» **Tasks and exercises**:
1) In the ping-monitoring post, what default number of processes does the script set?
2) Return the ping-monitoring post word for word from "I am looking" up to and including "make it work.".
3) Resume the ping-monitoring post after its last line.

» **Selection**:
┏━━

0

I am looking to build a script where I can monitor a file of IPs with ping command when Up or Down.

I have found two excellent methods on stackoverflow and i am trying to combine them but whatever I do it does not work. I am reading man shell to learn for future as well but I think I am missing something and cannot make it work.

Script 1:

I cannot seem to find the script i found on stackoverflow but found the same under this resource: (Bash and Ping) section in: https://jmanteau.fr/posts/the-facets-of-ping/#check-if-many-hosts-are-alive

This amazing script can ping very fast multiple hosts in parallel

#!/bin/bash

argc=$#
if [ $# -lt 1 ]
then
   echo "Usage: $0 <ip-list-file>"
   exit 1
fi

hosts=$1

function customping 
{
    DATE=$(date '+%d/%m/%Y %H:%M:%S')
    ping -c 1 -W 1 $1 >/dev/null 2>&1 && echo "$DATE Node $1 is UP" || echo -e "\033[1;31m $DATE Node $1 is DOWN \033[0m"
# ping -c 1 -W 1 $1 >/dev/null 2>&1 && echo "$DATE Node $1 is UP" || echo "$DATE Node $1 is DOWN"
# sleep 0.01s
}

T="$(date +%s%N)"

DEFAULT_NO_OF_PROC=8
noofproc=$DEFAULT_NO_OF_PROC

if [ -n "$2" ] #user-set no. of process instead of default
then
  noofproc=$2
  echo "Max processes: $noofproc"

┗━━

» **Record list**:
┏━━

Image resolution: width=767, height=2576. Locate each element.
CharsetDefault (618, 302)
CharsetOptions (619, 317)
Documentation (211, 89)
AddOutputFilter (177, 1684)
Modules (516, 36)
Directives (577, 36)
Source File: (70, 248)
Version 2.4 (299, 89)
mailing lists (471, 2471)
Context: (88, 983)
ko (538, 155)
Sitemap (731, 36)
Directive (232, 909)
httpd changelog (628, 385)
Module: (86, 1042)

┗━━
┏━━

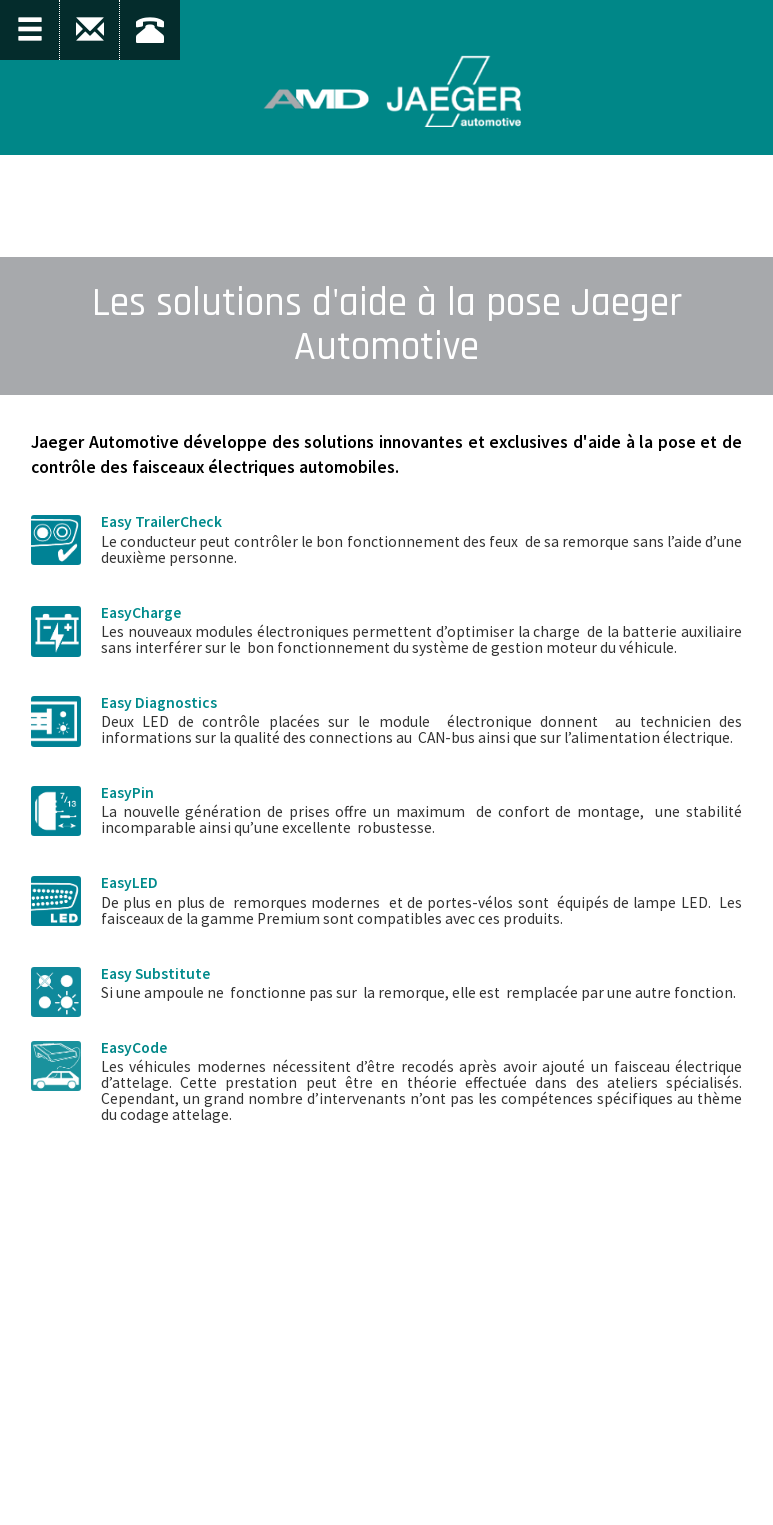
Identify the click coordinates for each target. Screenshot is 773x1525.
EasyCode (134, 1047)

┗━━

» **The answers**:
1) The default number of processes is 8.

2)
I am looking to build a script where I can monitor a file of IPs with ping command when Up or Down.

I have found two excellent methods on stackoverflow and i am trying to combine them but whatever I do it does not work. I am reading man shell to learn for future as well but I think I am missing something and cannot make it work.

3)
fi

export -f customping && cat $hosts | xargs -n 1 -P $noofproc -I{} bash -c 'customping {}' \;

Script 2:

https://stackoverflow.com/a/4708831/19313640

This amazing script loops through the IPs and shows if down or up (monitoring)

function check_health {

set 192.168.10.1 192.168.10.2 192.168.10.3 192.168.10.4 192.168.10.5 192.168.10.6 192.168.10.7 192.168.10.8 192.168.10.9 192.168.10.10 192.168.10.11 192.168.10.12 192.168.10.13

trap exit 2

for ipnumber in "$@"; do
  DATE=$(date '+%d/%m/%Y %H:%M:%S')
  ping -c 1 -t 1 $ipnumber > /dev/null
  [ $? -eq 0 ] && echo -e "|\033[1;36m $DATE \033[0m" "|\033[1;32m Node |"$ipnumber "| UP \033[0m" | column -t -s "|"
done

while true; do
  i=1
  for ipnumber in "$@"; do
    statusname=up$i
    laststatus=${!statusname:-0}
    ping -c 1 -t 1 $ipnumber > /dev/null
    ok=$?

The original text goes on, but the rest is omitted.